◆ Material shown:
⁂

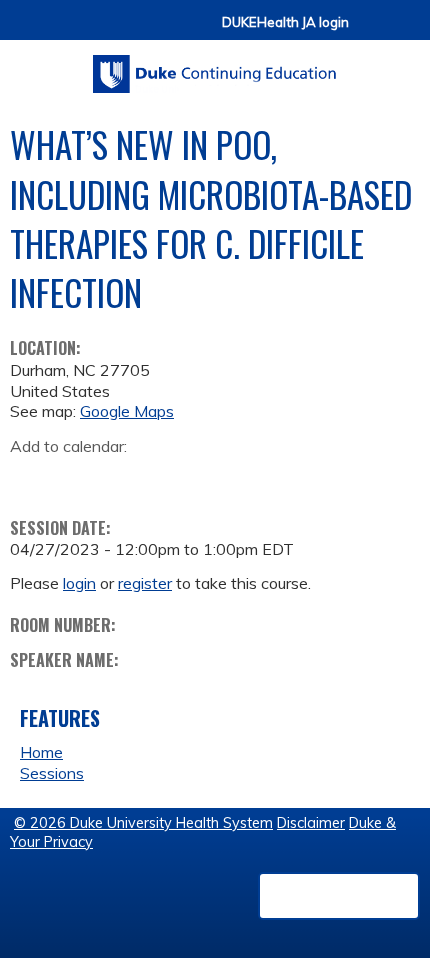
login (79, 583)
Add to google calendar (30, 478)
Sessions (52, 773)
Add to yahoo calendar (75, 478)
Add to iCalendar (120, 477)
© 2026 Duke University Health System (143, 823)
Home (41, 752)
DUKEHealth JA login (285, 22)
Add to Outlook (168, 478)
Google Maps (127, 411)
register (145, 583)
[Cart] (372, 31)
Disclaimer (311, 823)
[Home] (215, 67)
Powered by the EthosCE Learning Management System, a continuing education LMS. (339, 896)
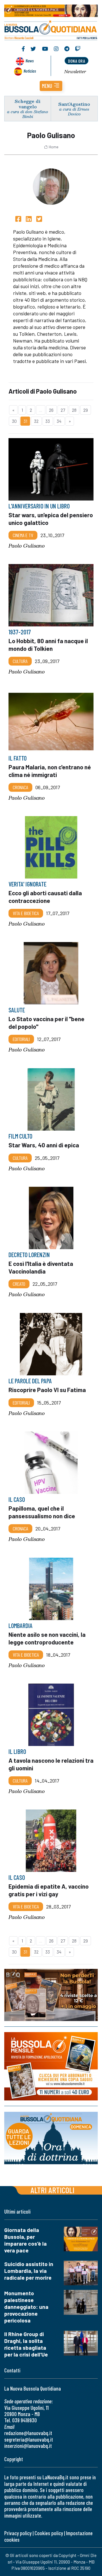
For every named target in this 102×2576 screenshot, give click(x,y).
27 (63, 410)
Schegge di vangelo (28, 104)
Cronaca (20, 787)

⁂

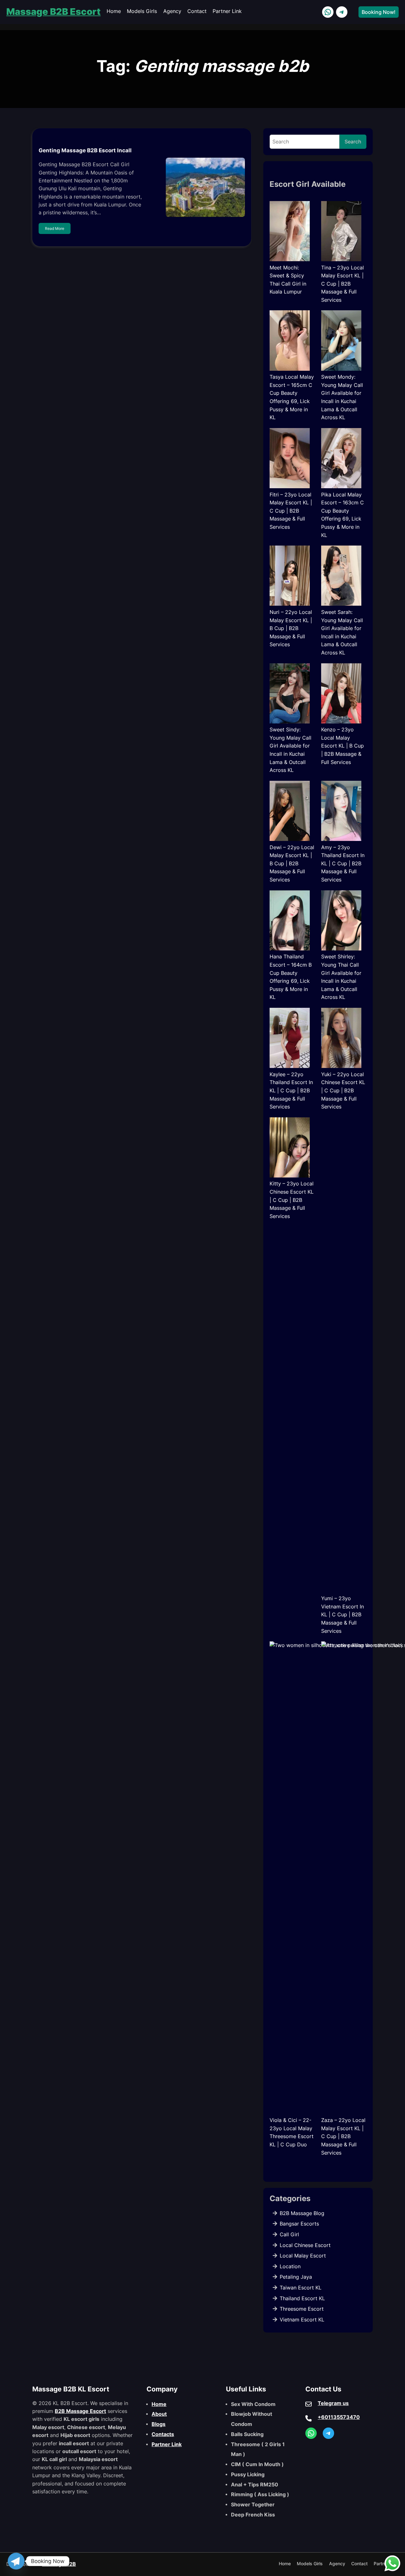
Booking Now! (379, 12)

⁂

Reproduce exactly, and only, the part of the listing above that begins at the line with "For every named" and goes on through the line with "Cronaca (20, 787)".

For every named target in this 102×2576 screenshot, give click(x,y).
27 (63, 410)
Schegge di vangelo (28, 104)
Cronaca (20, 787)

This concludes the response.